== Supplied material ==

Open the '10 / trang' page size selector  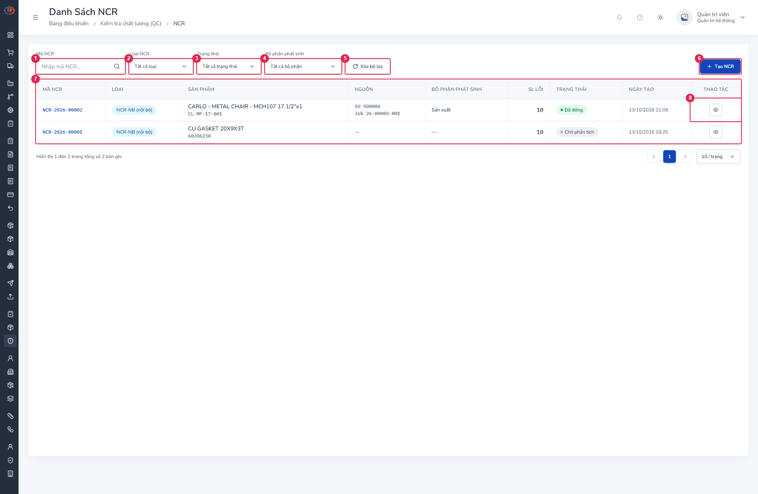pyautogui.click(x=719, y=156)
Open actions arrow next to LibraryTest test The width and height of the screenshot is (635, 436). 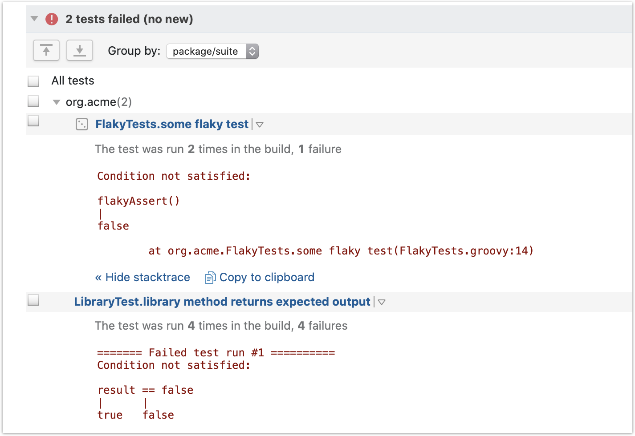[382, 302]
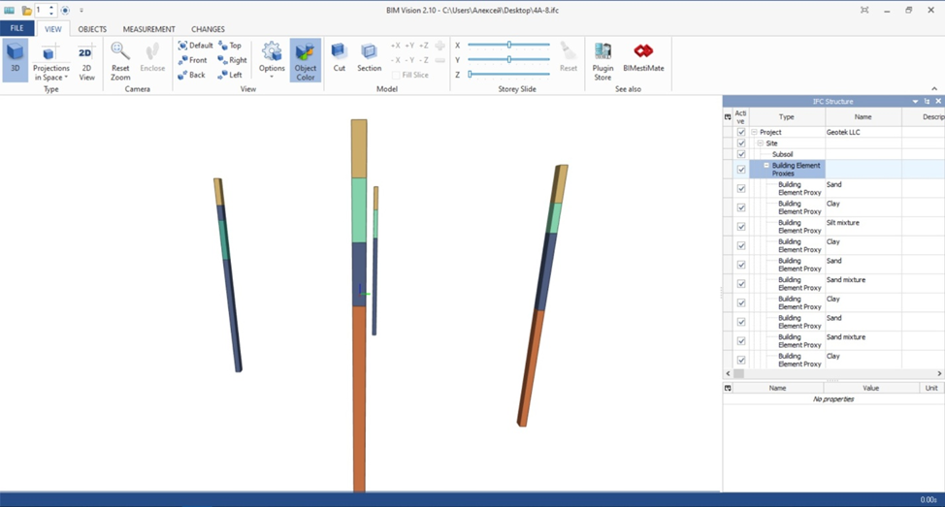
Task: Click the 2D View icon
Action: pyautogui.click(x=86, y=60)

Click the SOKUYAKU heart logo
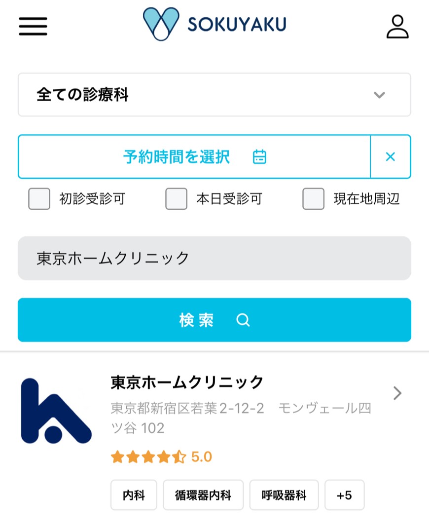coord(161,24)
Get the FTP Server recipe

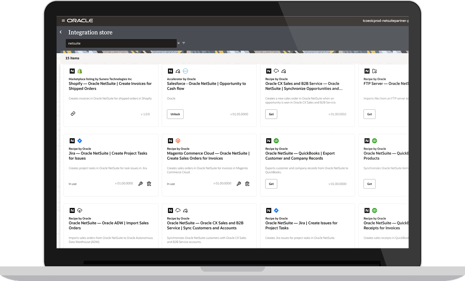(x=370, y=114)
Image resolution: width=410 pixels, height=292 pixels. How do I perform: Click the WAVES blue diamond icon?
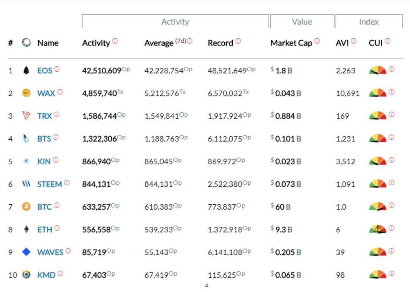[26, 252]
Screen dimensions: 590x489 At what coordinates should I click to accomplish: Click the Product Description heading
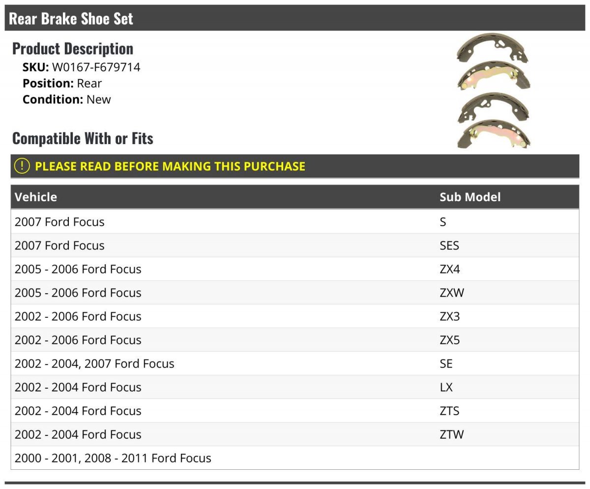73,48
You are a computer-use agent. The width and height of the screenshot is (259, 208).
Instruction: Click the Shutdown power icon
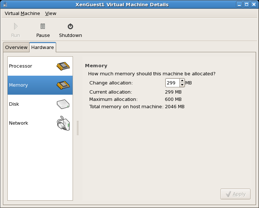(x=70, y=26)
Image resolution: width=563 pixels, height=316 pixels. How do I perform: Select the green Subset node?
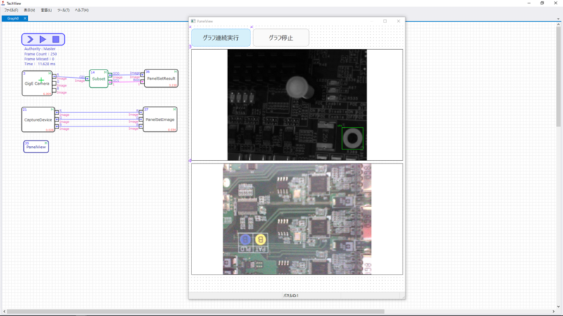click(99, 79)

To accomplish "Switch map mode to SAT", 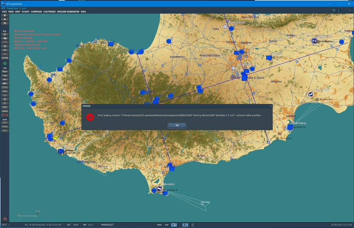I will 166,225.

===
== Supplied material ==

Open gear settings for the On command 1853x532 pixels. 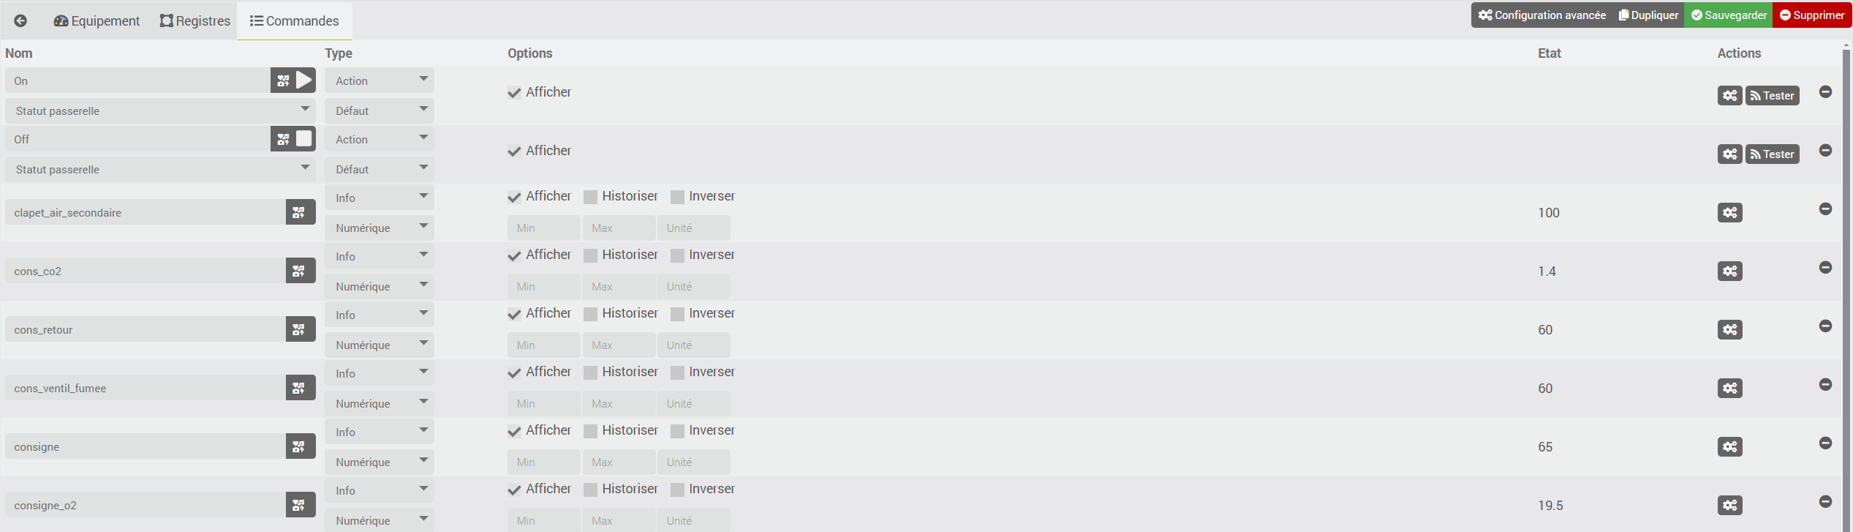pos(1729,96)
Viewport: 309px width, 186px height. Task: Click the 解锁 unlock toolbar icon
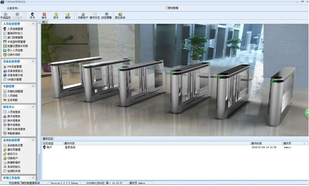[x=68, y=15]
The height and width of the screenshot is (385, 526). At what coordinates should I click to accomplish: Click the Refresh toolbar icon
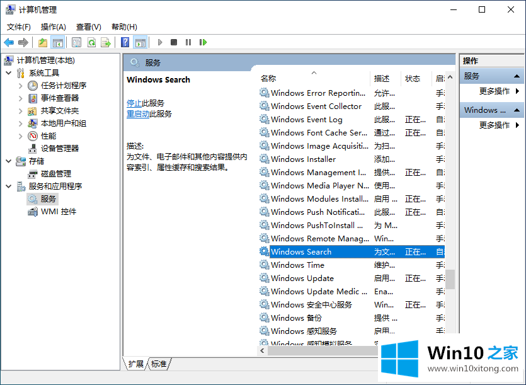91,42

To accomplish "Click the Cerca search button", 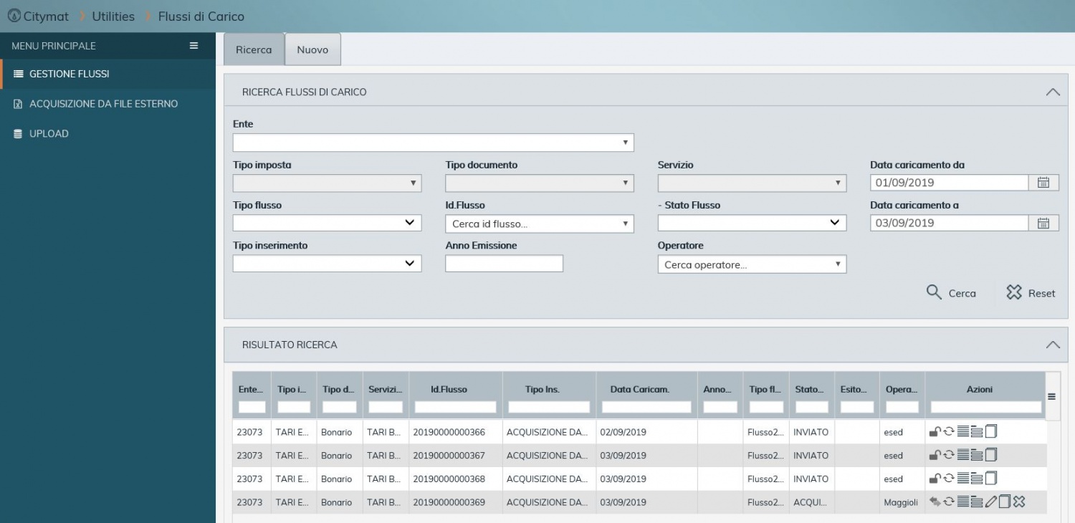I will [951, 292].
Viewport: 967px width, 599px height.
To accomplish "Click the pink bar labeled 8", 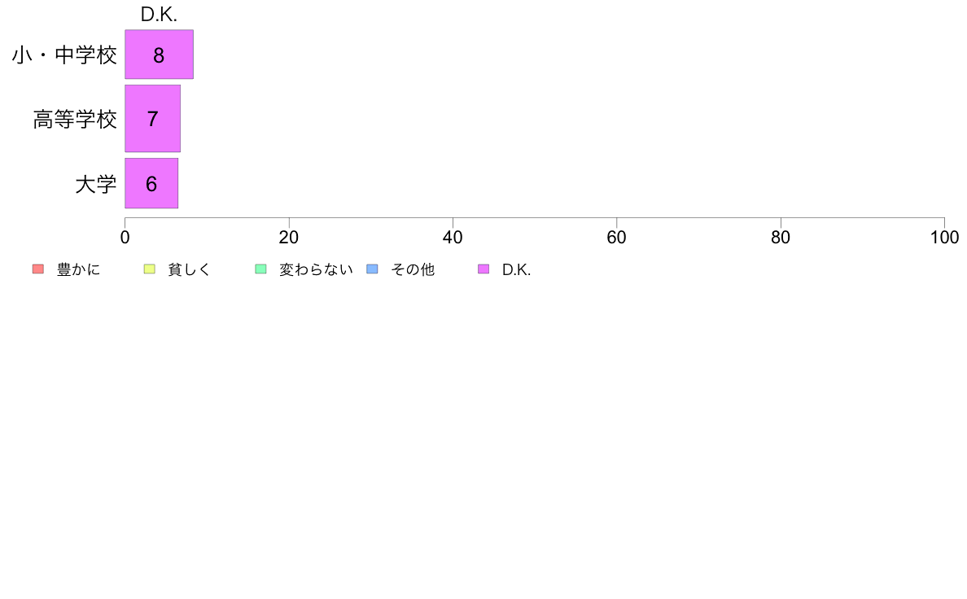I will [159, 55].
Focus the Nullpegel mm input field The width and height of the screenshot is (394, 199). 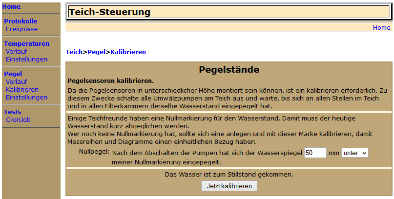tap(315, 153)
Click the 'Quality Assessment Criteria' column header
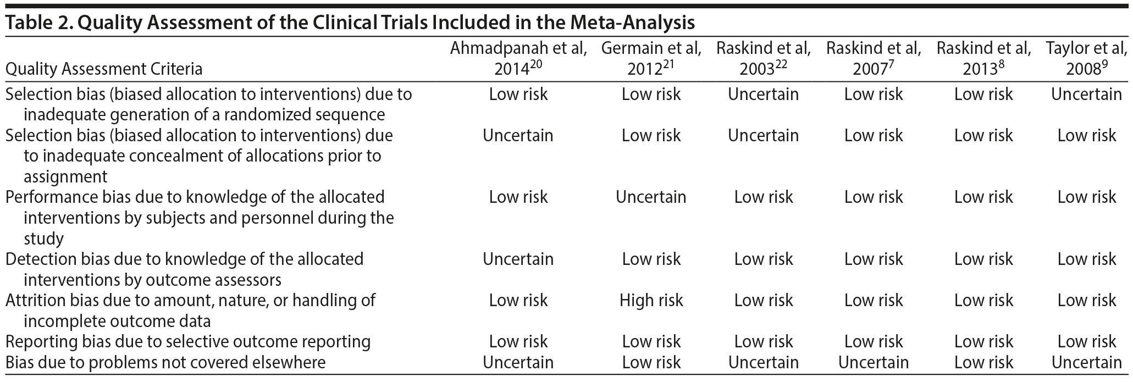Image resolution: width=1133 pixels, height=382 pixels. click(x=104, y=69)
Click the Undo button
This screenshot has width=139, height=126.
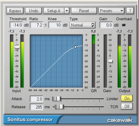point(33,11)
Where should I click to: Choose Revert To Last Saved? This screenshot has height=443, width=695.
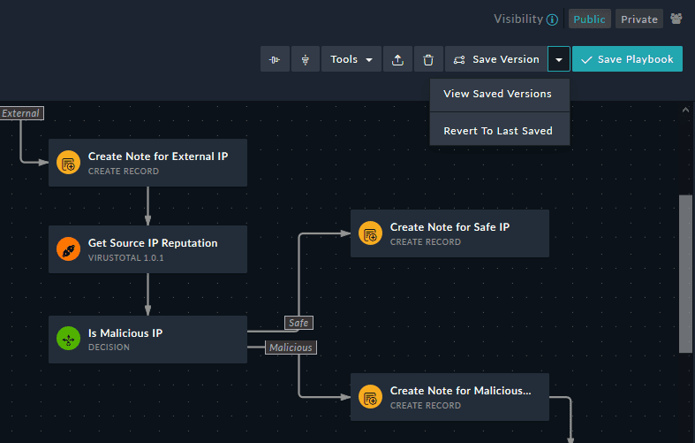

===

## About this task
Copy only the lines above from the one containing "This screenshot has width=139, height=126." through the one containing "Where should I", both included. Leave out the pictures.

## Solved problem
This screenshot has width=139, height=126.
point(33,11)
Where should I click to: Choose Revert To Last Saved? This screenshot has height=443, width=695.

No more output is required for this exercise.